**Texto para análise:**
v A gestão integrada das tesourarias. Os hospitais pagam mal (nem todos...). Pior do que isso, o SNS como um todo, não sabe como paga, quando paga, a quem paga e quanto paga – mas paga sempre. Nesta escuridão, como é fácil de imaginar, todos os esquemas são possíveis, todas as ineficiências passam despercebidas, todos os excessos de custos permanecem impunes. Para completar o quadro, cobram ainda pior (do doente particular às seguradoras, passando pelos regimes convencionados) – e ninguém parece preocupar-se com isso. Estou em crer que uma plataforma (virtual) de gestão das tesourarias (esquema corrente em qualquer multinacional que não queira soçobrar ao primeiro solavanco) obraria, não direi milagres, mas maravilhas em matéria de contenção da Factura de Saúde.
v Segmentação dos actos médicos. Actualmente, se uma pessoa sentir dores nos calos todos os dias, todos os dias vai passar um bocado do seu tempo ao hospital que lhe ficar mais a jeito – e todos os dias é atendida, observada, diagnosticada e, quem sabe, medicada, mas quase sempre acarinhada. A segmentação que tenho em mente garantiria a gratuitidade (para o paciente) dos actos médicos praticados, e dos cuidados de saúde prestados na rede hospital quando ele fosse enviado por Centro de Saúde ou pelo SNA. Para utilização dos Centros de Saúde, cada pessoa disporia do seu cartão (pessoal e intransmissível) com um plafond de créditos válido para um dado período de tempo (ano, trimestre) e renovável. Os plafonds de créditos poderiam, muito bem, ser atribuídos em função da idade e de outras características relevantes do respectivo portador (por exemplo: a doentes que padecessem de determinadas doenças poderiam ser atribuídos plafonds de créditos mais elevados, ou até ilimitados). Importante é que cada acto médico fosse efectivamente facturado - ainda que essa factura não fosse apresentada ao paciente para pagamento (mas sê-lo-ia, a ele ou à sua seguradora, uma vez ultrapassado o plafond de créditos).

**Dados abaixo:**
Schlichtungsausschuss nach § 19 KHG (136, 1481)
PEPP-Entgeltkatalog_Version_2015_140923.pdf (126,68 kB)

**Exercício 1:**
Diga se cada afirmação abaixo está de acordo com o texto para análise, respondendo sim ou não e citando as palavras do texto que decidem a questão: (a) os hospitais cobram melhor do que pagam; (b) a gratuitidade dos cuidados prestados na rede hospitalar dependeria de o paciente ser enviado pelo Centro de Saúde ou pelo SNA; (c) o cartão de acesso aos Centros de Saúde poderia ser cedido a outra pessoa.
**Exercício 2:**
Prossiga o texto sobre a gestão do SNS a partir do ponto em que ele termina.

**Resposta escrita 1:**
(a) Não: "cobram ainda pior".
(b) Sim: "quando ele fosse enviado por Centro de Saúde ou pelo SNA".
(c) Não: "pessoal e intransmissível".

**Resposta escrita 2:**
v Estranhará o leitor, talvez, que eu não me tenha envolvido, desde logo, nas polémicas de público/privado e de prestador/financiador. Quanto ao primeiro destes dilemas, não direi mais que Deng Chauping disse: “que me importa a cor do gato; o que me interessa é que ele cace ratos”. Compete ao Governo vigiar se quem ele põe “a caçar ratos” neste território do SNS os caça, de facto.
v Na discussão entre Administração Pública prestadora e Administração Pública financiadora sou a favor desta última solução por uma pilha de razões que não vêm agora ao caso (ver, a propósito, o artigo que publiquei na revista Economia Pura, em Julho de 2003, “Liberalização, Privatizações e Regulação”). Mas não deixo de ter presente que a intermediação orçamental, quando o Governo cobra aqui uns impostos para pagar ali umas despesas, tem um custo – e esse custo tem de ser medido e ponderado, quer na fase de planeamento, quer na fase de execução. Sempre.
v Enfim, o erro crasso (em m/ opinião naturalmente) que este Governo tem vindo a cometer neste domínio. Esmagado por despesas que não consegue controlar, nem em valor absoluto, nem em ritmo de crescimento, tem ele avançado com soluções que ignoram uma das traves mestras de qualquer modelo de prestação de cuidados de saúde: a política do ordenamento (da ocupação) do território. Os nossos primeiros reis sabiam mais disto que o actual Governo.